▸ What you should do
Transcribe the data exactly, pictures excluded.

-.-.-

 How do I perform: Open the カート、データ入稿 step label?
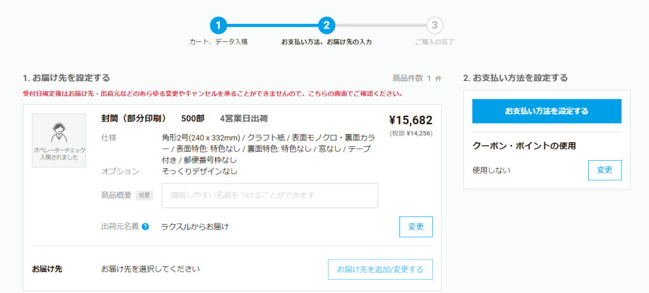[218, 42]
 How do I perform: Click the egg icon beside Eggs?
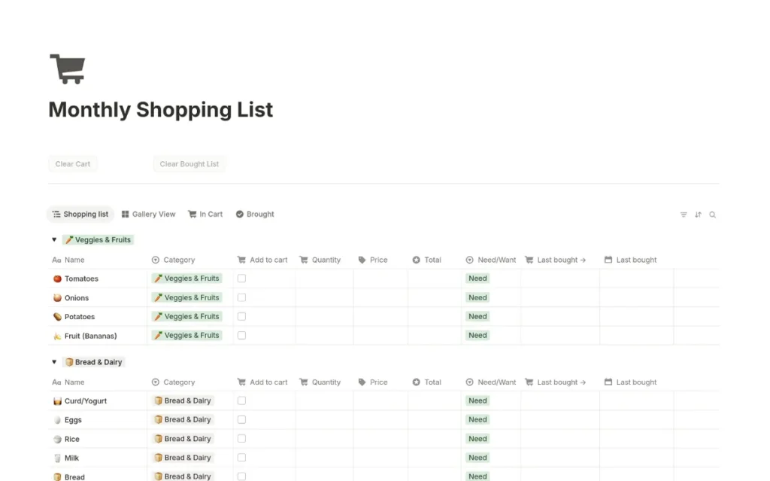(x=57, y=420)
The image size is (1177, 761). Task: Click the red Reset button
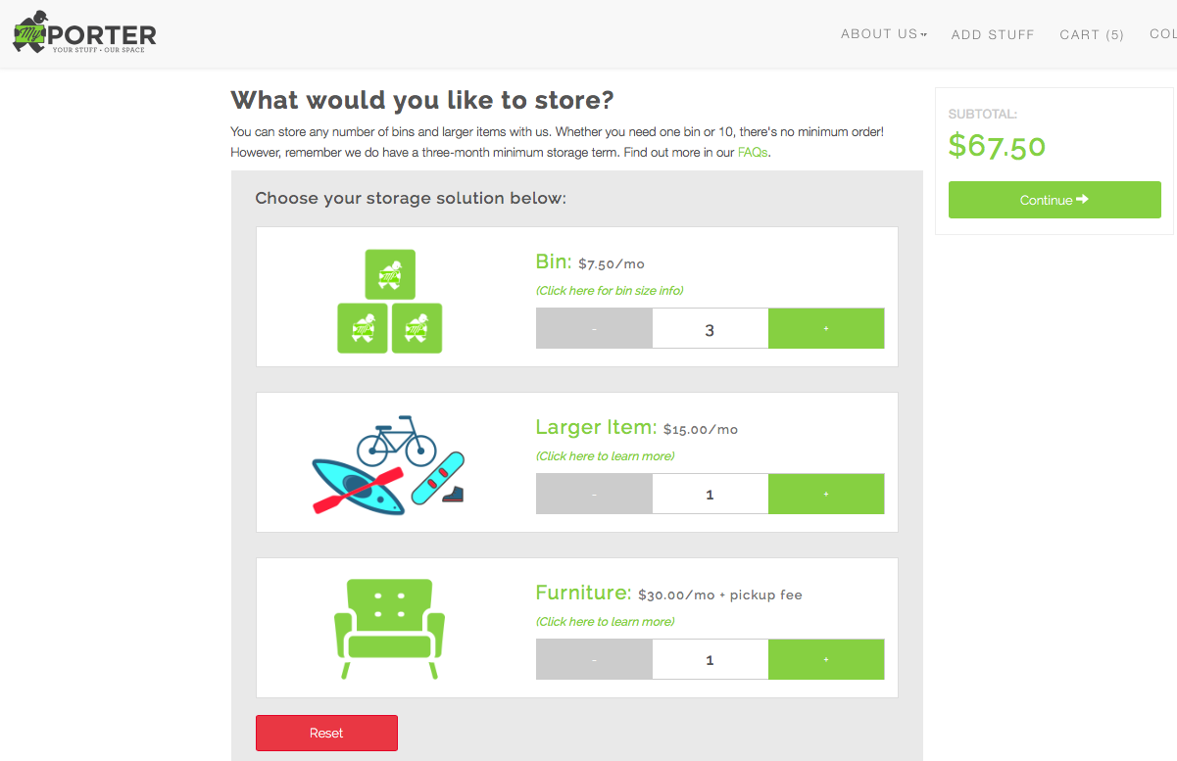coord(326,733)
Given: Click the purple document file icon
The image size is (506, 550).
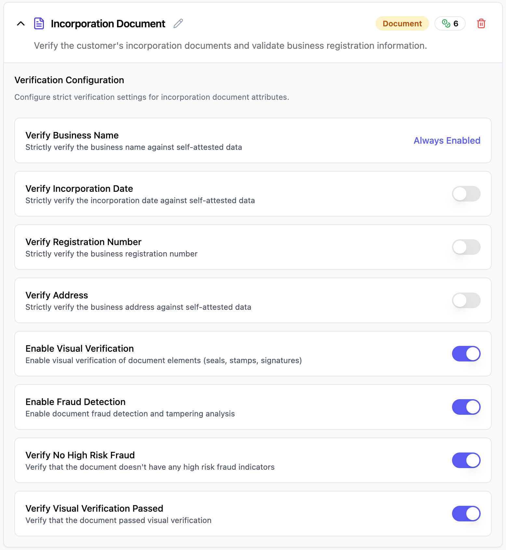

-.-.-

▸ Answer area
 How do I perform: Open the カート、データ入稿 step label?
[218, 42]
 How do I perform: Click the egg icon beside Eggs?
(x=57, y=420)
The image size is (1177, 761). Task: Click the red Reset button
coord(326,733)
Given: Click the purple document file icon
The image size is (506, 550).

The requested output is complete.